Supplied information:
::::::::::
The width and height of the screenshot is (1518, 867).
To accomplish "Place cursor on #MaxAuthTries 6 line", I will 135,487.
::::::::::
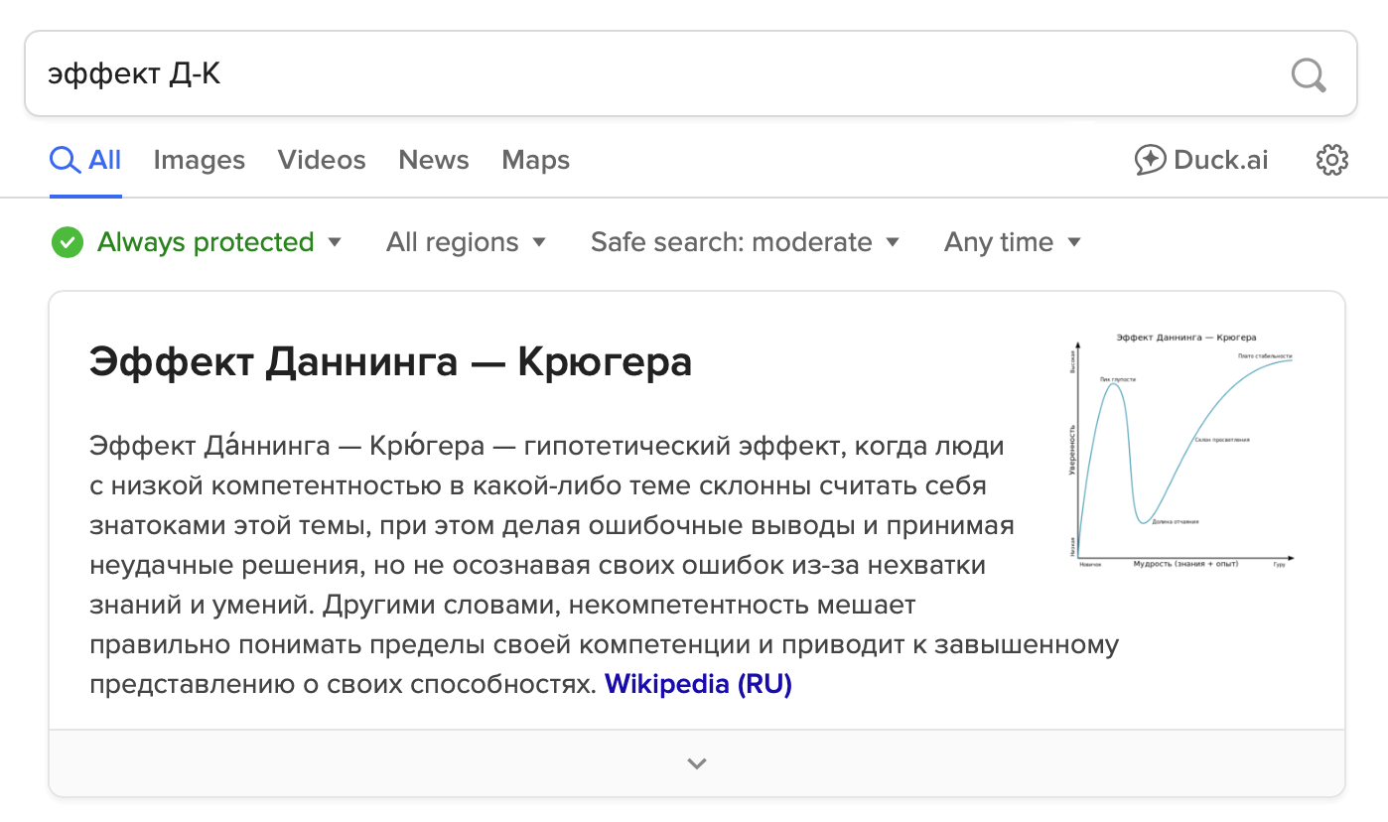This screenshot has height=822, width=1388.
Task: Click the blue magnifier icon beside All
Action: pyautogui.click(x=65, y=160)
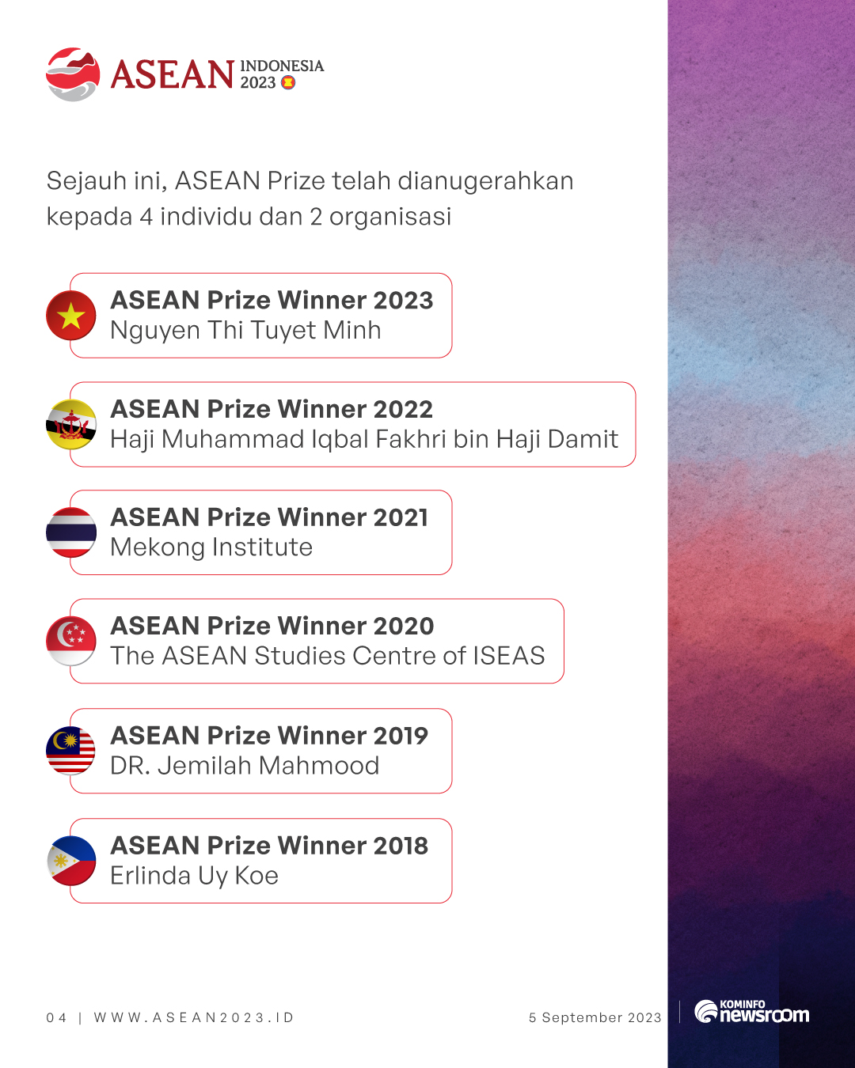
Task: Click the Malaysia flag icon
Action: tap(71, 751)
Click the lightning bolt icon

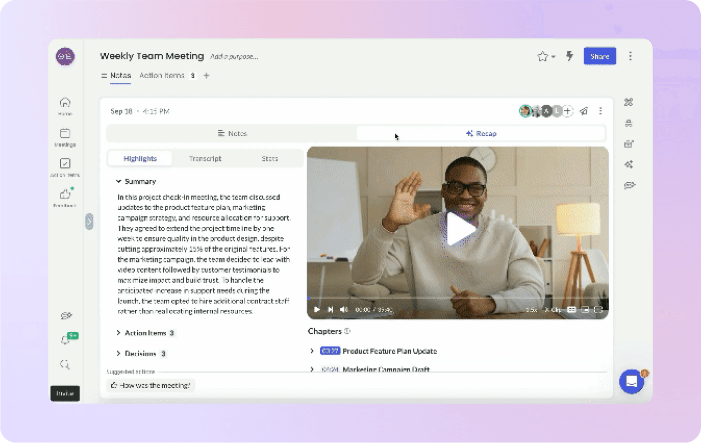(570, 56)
::::::::::
Problem statement: Reproduce the lines from the line with "The width and" to the line with "I will 135,487.", replacing "cursor" with "pointer" and leaving everything else unchanged.

Solution below:
The width and height of the screenshot is (1518, 867).
To accomplish "Place pointer on #MaxAuthTries 6 line", I will 135,487.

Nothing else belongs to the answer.